BEIJING — China has reported seven new coronavirus cases, including the first instance of local transmission in Beijing in weeks.

Authorities said Friday that the other six cases were all brought into the country by Chinese citizens arriving from abroad. No new deaths were reported.

Officials in Beijing say the locally transmitted case involves a 52-year-old man who arrived alone at a clinic displaying an intermittent fever but no other symptoms. He was swiftly diagnosed as having COVID-19, prompting authorities to isolate family members and reinstate anti-virus measures in his neighborhood.

The man said he had not left Beijing Beijing for more than two weeks and had not been in contact with anyone from outside the city.


GRAHAM, N.C. — A North Carolina judge has ordered a small stock car track to halt racing after state health officials declared that large weekend crowds at recent races violated an executive order by Gov. Roy Cooper aimed at curbing the spread of the coronavirus.

The judge agreed Thursday to issue a temporary restraining order preventing Ace Speedway in Alamance County from holding further events for now.

Earlier this week, the state health secretary called the track an “imminent hazard,” ordered it closed and told the operators to announce the closure publicly. There was no evidence the owners did that, so officals asked the court to intervene.

The governor’s restrictions to curb the spread of the coronavirus limit outdoor gatherings to 25 people.

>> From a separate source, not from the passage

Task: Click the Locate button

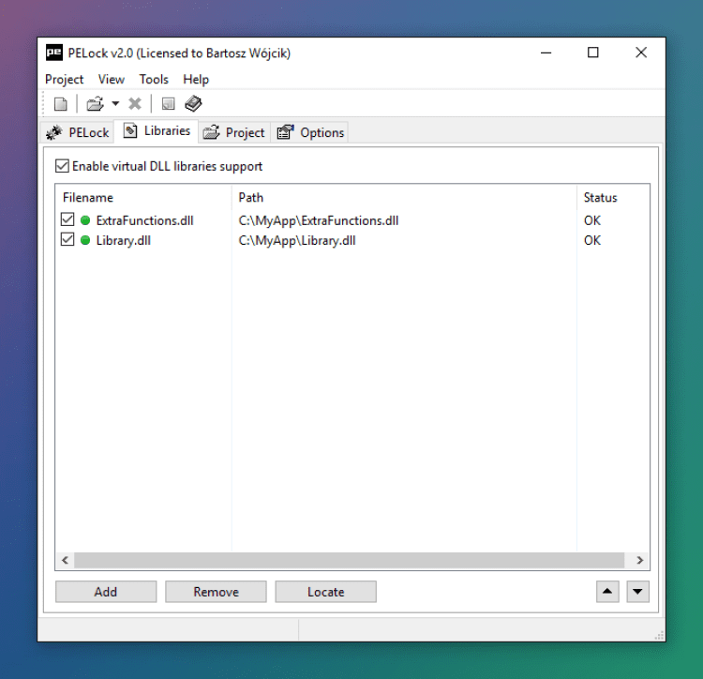Action: coord(325,592)
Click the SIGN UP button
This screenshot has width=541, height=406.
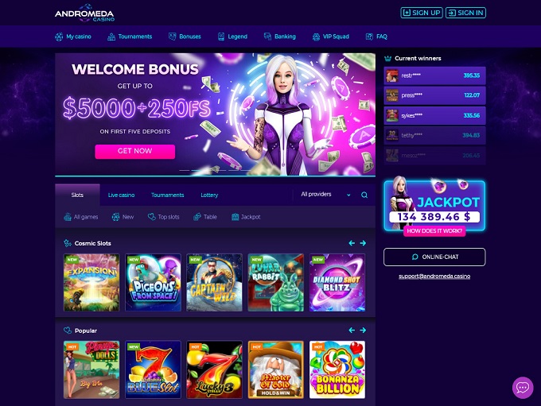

SAN JUAN, Puerto Rico — Puerto Rico’s governor says she will lift nearly all restrictions aimed at curbing coronavirus cases, which means beaches, churches and businesses across the U.S. territory will reopen after a three-month shutdown.

Gov. Wanda Vázquez said Thursday the changes will occur starting next week. She says businesses including gyms and movie theaters will be allowed to operate seven days a week.

However, she says an overnight curfew will remain in place for two weeks, with people required to be inside from 10 p.m. to 5 a.m.

The governor also says that Puerto Rico will begin welcoming tourists again starting July 15 and that airport screenings will continue.


GENEVA — Geneva’s most famous landmark, the towering fountain known as the Jet d’Eau, has fired back up after an 83-day stoppage amid broad lockdown measures for the coronavirus outbreak.

It was the longest such pause since the spray began operations in 1951. The head of the Geneva-based World Health Organization took part in a reopening ceremony Thursday that epitomized the recent easing of restrictive measures as case counts of COVID-19 have fallen dramatically in Switzerland.

The Geneva utility that operates the Jet d’Eau said it was switched off March 20 “to embody the lockdown and the associated sanitary measures as well as to protect staff involved in its proper functioning.”

The fountain shoots up a 140-meter (460-foot) plume of water onto Lake Geneva.